L’11 febbraio si è aperto a Reggio Emilia, in Corte d’assise, il processo per l’omicidio di Saman Abbas. Sono imputati 5 familiari della ragazza: lo zio, due cugini, il padre e la madre di Saman. Questi ultimi non sono in Italia, il padre è detenuto in Pakistan, la madre è attualmente latitante. Saman Abbas aveva 18 anni, fu assassinata e sepolta in una buca presso un casolare diroccato a Novellara, nella notte tra il 30 aprile e il primo maggio 2021, dopo aver rifiutato un matrimonio forzato. 

All’esterno del palazzo giustizia, la mattina dell’apertura del processo, molte associazioni, a partire da Non una di meno, hanno manifestato per chiedere giustizia per Saman.

E sono circa 20 le associazioni, gli enti e le organizzazioni no profit che hanno chiesto di essere ammessi come parti civili nel processo. Come ha scritto Trama di Terre, associazione di donne native e migranti di Imola, tra le associazioni che hanno deciso di costituirsi come parte civile, tutte le risorse devono essere messe in campo per prevenire i matrimoni forzati e i femminicidi che avvengono quando le ragazze si ribellano a questa pratica: occorre ” “per gridare che è necessario mettere in campo tutte le risorse per prevenire i reati di matrimoni forzati e i più gravi reati di femminicidi che possono conseguire alla ribellione delle ragazze, per “sostenere la libertà delle donne e rivendicare i loro diritti.”

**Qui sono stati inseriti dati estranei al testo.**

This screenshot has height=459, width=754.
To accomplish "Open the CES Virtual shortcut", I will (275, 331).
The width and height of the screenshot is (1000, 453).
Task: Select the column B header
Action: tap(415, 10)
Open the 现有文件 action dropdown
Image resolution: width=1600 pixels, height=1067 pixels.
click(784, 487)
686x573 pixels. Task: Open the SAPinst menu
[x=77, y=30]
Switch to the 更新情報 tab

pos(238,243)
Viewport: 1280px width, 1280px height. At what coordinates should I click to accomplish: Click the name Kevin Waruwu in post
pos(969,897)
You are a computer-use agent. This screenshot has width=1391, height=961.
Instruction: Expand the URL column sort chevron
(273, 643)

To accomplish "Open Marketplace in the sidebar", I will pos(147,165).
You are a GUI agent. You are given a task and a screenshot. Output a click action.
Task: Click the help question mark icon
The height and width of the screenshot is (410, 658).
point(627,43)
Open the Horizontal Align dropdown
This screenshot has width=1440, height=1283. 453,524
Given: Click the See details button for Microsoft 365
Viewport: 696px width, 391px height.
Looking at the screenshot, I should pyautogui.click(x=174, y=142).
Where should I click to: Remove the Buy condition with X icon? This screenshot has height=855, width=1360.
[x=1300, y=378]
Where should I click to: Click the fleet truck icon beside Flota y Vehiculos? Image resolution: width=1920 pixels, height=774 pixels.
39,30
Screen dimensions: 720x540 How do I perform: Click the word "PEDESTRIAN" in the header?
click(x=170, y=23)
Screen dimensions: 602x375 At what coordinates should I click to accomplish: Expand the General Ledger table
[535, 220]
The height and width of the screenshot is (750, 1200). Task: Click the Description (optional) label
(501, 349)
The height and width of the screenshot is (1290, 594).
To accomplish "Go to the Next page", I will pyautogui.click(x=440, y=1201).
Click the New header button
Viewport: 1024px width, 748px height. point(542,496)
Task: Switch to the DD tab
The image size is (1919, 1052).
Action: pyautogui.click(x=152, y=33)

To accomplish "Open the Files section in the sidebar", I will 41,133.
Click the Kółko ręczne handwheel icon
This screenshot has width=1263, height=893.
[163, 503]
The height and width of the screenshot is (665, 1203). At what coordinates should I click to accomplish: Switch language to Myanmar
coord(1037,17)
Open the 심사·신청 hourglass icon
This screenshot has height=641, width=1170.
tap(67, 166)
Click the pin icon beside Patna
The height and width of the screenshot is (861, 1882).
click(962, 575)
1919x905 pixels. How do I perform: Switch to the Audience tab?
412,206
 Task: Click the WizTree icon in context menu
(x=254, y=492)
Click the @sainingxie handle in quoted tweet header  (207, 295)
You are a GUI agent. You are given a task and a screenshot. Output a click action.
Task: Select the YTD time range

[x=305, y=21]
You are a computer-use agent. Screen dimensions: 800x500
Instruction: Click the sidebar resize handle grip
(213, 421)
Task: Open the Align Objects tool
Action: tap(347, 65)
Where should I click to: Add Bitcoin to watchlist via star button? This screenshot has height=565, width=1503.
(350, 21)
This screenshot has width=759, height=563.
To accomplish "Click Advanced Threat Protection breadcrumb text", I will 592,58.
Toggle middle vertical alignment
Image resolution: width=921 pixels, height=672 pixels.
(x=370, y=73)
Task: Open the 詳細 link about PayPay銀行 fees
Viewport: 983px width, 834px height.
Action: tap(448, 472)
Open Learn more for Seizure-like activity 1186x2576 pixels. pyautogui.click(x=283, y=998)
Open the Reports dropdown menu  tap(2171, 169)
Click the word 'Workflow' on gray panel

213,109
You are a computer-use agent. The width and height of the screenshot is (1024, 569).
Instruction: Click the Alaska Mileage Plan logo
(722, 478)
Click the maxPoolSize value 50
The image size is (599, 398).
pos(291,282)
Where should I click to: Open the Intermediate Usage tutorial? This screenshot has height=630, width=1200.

L’associazione, attiva a Imola dal 1997, ha pubblicato guide operative per comprendere e contrastare il fenomeno dei matrimoni forzati e ha accolto anche ragazze che scappavano dalle imposizioni delle famiglie che, con i matrimoni forzati, mettono in atto una vera e propria discriminazione sessuale ai danni delle ragazze.